WHAT YOU WILL DO:
Starting at the line that contains "click on 'Movie" and ending at the line that contains "the submit button", lay out those lines as a numbered list, with both end lines included and any blank lines dropped.

SOURCE MATERIAL:
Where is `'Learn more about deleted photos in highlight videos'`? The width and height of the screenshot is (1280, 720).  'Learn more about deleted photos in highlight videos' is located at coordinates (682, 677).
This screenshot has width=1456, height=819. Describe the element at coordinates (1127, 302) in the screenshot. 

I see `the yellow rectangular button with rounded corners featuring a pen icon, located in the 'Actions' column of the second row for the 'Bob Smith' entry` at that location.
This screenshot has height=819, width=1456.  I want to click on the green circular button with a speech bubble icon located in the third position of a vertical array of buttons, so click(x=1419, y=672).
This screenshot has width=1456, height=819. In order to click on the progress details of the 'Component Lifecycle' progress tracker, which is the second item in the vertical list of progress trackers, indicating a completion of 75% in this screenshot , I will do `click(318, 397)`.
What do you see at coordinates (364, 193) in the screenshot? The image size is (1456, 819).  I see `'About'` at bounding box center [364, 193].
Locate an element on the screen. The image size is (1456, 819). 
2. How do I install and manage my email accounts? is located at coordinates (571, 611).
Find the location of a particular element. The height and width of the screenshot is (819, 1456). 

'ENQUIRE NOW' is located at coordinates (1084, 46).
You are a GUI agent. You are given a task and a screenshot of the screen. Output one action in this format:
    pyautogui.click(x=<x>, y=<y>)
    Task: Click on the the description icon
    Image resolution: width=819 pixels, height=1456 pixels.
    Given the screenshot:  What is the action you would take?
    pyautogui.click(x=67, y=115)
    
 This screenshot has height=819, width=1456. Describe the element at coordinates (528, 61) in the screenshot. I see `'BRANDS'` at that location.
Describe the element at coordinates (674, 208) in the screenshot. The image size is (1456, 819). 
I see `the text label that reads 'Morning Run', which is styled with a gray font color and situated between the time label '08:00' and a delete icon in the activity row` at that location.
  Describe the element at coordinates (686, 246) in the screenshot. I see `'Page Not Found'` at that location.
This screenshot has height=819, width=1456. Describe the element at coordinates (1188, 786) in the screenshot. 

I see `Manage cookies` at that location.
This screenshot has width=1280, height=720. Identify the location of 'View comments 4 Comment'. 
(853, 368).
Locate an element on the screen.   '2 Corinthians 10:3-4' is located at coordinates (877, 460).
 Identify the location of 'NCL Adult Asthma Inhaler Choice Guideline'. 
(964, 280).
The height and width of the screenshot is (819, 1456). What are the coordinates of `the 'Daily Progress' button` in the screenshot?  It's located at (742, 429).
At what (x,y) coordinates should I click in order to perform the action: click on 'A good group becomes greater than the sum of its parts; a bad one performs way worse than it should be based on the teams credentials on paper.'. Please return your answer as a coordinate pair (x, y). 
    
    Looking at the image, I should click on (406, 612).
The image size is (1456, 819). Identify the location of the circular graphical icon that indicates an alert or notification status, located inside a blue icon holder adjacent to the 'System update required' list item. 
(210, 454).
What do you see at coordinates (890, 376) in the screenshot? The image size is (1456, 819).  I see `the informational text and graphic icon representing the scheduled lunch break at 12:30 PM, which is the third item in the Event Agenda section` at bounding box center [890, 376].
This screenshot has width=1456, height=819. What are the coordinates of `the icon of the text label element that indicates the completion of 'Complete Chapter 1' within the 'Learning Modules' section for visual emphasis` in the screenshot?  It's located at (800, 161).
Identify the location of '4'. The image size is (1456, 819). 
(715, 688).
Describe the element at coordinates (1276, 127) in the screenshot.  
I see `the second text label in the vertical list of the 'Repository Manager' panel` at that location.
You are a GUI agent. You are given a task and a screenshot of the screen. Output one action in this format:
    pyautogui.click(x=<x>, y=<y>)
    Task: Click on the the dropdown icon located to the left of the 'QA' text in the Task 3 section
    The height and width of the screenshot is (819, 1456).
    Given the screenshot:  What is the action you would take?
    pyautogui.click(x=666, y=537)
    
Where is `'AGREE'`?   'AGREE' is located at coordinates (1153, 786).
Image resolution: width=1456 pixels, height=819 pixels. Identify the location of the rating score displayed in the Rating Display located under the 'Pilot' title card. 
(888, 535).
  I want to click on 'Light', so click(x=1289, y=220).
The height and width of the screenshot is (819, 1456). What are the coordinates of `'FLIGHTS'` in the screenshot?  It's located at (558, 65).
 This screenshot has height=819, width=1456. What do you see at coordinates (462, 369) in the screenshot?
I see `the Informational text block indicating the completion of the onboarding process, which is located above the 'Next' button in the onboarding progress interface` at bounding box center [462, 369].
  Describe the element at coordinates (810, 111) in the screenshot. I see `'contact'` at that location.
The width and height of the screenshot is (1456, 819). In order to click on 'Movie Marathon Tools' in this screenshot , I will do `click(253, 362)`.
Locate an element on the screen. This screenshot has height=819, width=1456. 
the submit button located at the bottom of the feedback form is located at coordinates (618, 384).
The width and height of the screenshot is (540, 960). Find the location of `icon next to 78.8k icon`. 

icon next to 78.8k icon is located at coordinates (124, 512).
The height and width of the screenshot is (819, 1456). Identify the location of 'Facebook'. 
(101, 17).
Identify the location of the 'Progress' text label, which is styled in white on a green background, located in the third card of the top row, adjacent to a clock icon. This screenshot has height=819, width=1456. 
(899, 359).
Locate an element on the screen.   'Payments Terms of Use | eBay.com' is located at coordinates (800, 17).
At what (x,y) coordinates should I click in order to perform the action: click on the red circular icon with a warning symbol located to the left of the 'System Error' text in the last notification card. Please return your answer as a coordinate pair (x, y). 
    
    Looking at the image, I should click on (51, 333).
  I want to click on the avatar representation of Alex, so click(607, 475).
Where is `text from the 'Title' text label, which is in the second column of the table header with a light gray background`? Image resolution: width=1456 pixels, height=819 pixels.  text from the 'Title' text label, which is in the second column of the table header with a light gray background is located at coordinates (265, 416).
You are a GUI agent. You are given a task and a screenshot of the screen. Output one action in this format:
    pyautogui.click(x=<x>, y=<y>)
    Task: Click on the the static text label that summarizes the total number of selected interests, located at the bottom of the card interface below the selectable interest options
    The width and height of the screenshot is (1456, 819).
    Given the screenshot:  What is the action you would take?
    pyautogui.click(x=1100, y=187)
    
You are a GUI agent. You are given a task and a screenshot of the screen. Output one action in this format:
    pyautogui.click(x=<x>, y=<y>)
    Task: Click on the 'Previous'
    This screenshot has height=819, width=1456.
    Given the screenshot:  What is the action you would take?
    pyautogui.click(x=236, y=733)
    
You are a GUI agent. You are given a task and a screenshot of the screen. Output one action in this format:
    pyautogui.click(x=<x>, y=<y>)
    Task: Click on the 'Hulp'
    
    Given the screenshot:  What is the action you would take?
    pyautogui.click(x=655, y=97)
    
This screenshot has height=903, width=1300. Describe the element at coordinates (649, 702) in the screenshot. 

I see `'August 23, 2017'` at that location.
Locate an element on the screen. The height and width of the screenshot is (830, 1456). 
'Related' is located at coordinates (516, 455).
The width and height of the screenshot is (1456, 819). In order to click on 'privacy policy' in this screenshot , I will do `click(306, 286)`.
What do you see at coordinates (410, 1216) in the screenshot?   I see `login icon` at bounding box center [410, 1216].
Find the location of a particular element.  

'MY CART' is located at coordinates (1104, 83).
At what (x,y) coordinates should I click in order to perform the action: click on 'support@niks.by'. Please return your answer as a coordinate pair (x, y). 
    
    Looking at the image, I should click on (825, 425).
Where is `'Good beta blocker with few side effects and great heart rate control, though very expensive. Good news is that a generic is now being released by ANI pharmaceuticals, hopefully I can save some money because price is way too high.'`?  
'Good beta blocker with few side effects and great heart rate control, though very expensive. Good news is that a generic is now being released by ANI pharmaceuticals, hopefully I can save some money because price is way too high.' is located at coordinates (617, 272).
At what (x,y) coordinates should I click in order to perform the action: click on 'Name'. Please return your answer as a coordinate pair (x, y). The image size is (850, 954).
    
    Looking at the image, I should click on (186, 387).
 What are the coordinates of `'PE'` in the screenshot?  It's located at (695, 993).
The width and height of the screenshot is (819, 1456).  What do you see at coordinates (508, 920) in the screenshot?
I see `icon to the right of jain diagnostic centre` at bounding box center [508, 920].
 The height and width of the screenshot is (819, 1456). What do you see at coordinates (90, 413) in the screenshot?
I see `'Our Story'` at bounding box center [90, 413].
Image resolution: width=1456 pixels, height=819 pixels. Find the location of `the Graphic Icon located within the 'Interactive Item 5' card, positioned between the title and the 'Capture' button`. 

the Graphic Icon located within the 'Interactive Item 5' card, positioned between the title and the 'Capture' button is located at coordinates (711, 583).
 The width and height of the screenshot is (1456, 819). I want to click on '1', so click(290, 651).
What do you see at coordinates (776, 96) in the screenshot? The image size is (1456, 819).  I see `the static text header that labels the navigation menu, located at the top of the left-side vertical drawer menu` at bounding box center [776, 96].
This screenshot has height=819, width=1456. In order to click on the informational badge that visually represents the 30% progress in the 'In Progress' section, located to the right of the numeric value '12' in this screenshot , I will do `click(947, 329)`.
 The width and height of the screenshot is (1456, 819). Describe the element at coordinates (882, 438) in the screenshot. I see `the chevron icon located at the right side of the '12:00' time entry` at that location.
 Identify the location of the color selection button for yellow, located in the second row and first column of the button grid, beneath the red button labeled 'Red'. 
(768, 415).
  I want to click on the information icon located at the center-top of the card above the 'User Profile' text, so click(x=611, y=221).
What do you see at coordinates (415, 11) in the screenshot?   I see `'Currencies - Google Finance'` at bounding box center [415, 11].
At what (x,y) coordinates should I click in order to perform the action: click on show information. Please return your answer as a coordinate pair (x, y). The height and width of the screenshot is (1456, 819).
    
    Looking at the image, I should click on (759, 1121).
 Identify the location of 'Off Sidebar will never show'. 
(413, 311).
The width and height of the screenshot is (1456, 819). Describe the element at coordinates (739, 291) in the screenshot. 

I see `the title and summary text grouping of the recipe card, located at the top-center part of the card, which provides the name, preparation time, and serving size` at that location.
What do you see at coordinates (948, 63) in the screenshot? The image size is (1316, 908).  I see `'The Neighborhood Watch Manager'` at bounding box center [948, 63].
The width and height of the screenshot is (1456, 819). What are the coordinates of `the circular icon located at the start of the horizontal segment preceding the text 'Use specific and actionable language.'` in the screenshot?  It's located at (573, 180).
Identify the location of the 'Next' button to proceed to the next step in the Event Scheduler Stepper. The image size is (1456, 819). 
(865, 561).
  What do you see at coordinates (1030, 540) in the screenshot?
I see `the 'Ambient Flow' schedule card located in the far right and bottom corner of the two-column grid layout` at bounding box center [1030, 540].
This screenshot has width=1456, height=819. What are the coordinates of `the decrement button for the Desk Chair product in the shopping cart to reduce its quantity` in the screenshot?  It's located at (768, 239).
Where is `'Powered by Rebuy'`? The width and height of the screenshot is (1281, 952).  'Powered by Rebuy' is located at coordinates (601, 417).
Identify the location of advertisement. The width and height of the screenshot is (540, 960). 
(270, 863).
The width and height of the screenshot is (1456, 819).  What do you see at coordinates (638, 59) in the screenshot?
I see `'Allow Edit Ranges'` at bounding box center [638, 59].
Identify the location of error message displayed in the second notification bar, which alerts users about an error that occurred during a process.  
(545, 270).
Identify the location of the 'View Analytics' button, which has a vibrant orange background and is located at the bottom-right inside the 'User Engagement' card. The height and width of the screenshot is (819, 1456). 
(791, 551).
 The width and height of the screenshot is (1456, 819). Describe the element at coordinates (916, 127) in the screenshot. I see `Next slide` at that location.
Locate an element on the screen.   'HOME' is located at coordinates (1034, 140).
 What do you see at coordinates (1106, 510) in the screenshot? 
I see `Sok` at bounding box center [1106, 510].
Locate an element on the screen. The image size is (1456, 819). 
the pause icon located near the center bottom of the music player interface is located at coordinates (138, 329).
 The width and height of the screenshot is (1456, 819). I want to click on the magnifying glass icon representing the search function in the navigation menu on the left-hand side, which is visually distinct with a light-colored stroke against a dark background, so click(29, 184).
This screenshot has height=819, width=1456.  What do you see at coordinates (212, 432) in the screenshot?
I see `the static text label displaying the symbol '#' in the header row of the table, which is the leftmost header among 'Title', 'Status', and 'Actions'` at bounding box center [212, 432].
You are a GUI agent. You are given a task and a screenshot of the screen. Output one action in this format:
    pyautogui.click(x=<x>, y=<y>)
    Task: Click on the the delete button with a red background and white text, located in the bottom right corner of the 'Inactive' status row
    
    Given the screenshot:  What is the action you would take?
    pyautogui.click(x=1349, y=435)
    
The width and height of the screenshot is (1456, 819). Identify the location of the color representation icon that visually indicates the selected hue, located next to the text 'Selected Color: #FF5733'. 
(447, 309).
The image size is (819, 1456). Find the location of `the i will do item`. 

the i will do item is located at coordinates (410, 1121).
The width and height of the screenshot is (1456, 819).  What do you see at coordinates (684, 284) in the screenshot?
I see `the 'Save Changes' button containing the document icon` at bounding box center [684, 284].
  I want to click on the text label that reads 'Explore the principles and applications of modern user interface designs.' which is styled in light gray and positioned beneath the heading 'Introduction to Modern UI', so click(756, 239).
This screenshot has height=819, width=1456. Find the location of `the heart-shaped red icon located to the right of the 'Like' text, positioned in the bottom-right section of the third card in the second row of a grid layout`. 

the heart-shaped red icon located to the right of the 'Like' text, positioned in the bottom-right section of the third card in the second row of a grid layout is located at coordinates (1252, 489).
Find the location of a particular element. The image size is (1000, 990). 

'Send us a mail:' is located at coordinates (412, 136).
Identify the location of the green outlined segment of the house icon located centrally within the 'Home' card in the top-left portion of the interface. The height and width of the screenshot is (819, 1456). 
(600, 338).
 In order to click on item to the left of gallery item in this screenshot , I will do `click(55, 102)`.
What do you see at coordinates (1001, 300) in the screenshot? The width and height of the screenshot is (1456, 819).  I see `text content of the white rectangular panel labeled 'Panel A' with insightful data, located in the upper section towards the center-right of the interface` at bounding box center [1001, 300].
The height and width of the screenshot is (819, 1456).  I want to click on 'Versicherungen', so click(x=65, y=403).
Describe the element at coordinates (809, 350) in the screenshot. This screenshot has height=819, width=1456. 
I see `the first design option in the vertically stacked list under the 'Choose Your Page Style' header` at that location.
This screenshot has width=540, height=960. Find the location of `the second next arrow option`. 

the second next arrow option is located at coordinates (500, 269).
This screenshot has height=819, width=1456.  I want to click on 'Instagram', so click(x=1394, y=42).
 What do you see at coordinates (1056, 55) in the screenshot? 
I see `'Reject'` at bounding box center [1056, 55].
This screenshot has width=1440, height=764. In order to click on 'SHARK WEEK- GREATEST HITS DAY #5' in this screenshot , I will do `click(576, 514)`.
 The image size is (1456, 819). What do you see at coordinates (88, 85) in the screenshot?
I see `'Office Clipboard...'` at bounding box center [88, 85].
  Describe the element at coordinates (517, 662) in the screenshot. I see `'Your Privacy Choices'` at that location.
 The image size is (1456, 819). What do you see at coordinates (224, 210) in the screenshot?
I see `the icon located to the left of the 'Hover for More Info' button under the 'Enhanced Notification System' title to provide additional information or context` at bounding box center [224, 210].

OUTPUT FOR THIS EXERCISE:
1. The width and height of the screenshot is (1456, 819). In order to click on 'Movie Marathon Tools' in this screenshot , I will do `click(253, 362)`.
2. Locate an element on the screen. This screenshot has height=819, width=1456. 
3. the submit button located at the bottom of the feedback form is located at coordinates (618, 384).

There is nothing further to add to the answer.